[Begin Excerpted text]

How to replace null values in PySpark Azure Databricks?

Are you looking to find how to replace null values of PySpark DataFrame columns in Azure Databricks cloud or maybe you are looking for a solution, to change the DataFrame columns None value in PySpark Databricks using the select methods? If you are looking for any of these problem solutions, you have landed on the correct page. I will also show you how to use PySpark to replace the column null values in DataFrames in Azure Databricks. I will explain it by taking a practical example. So don’t waste time let’s start step by step guide to understanding how to replace columns with null values in PySpark DataFrame.

In this blog, I will teach you the following with practical examples:

  • Syntax of fill() and fillna()
  • Replace null values of the entire column
  • Replace null values of the selected column
  • Replace null values of the selected column with different values
  • Replace null values of the selected column with an aggregated value

fill() & fillna() method used to replace the column null/None value of the DataFrame in PySpark Azure Databricks.

Syntax:

dataframe_name.na.fill()

dataframe_name.fillna()

What is the syntax of the select() function in PySpark Azure Databricks?

The syntax is as follows:

dataframe_name.na.fill(replace_value, selected_columns)

[End Excerpted text]

### Task statement
State whether each statement agrees with the guide on replacing null values in PySpark, answering yes or no and quoting the guide's deciding words: (a) fill() and fillna() are used to replace null or None values of DataFrame columns; (b) replacing null values of a selected column with an aggregated value is one of the topics the guide will teach; (c) the guide says the method will be explained without a practical example. The material after the guide on replacing null values in PySpark is separate from it.

[Begin Given data]

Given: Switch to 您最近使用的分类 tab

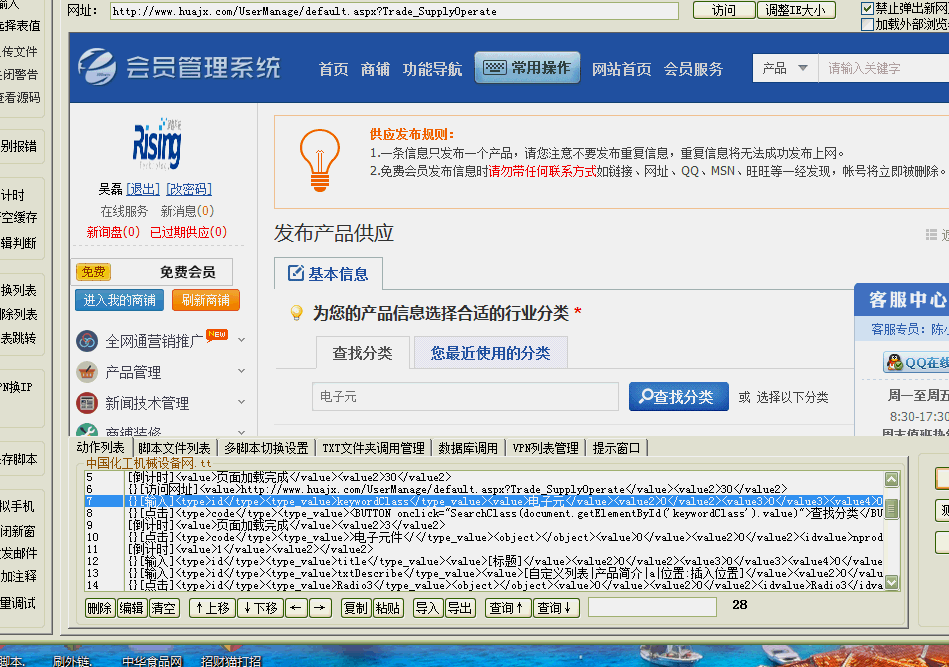Looking at the screenshot, I should point(490,353).
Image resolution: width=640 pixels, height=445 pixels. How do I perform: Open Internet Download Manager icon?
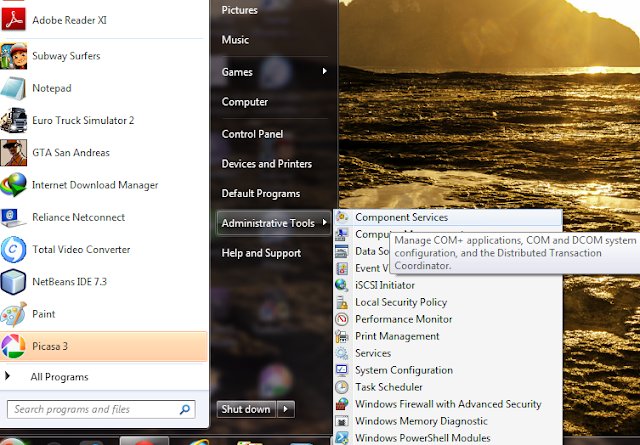pyautogui.click(x=13, y=185)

[End Given data]

### Written reply
(a) Yes: "fill() & fillna() method used to replace the column null/None value of the DataFrame in PySpark Azure Databricks."
(b) Yes: "Replace null values of the selected column with an aggregated value"
(c) No: "I will explain it by taking a practical example."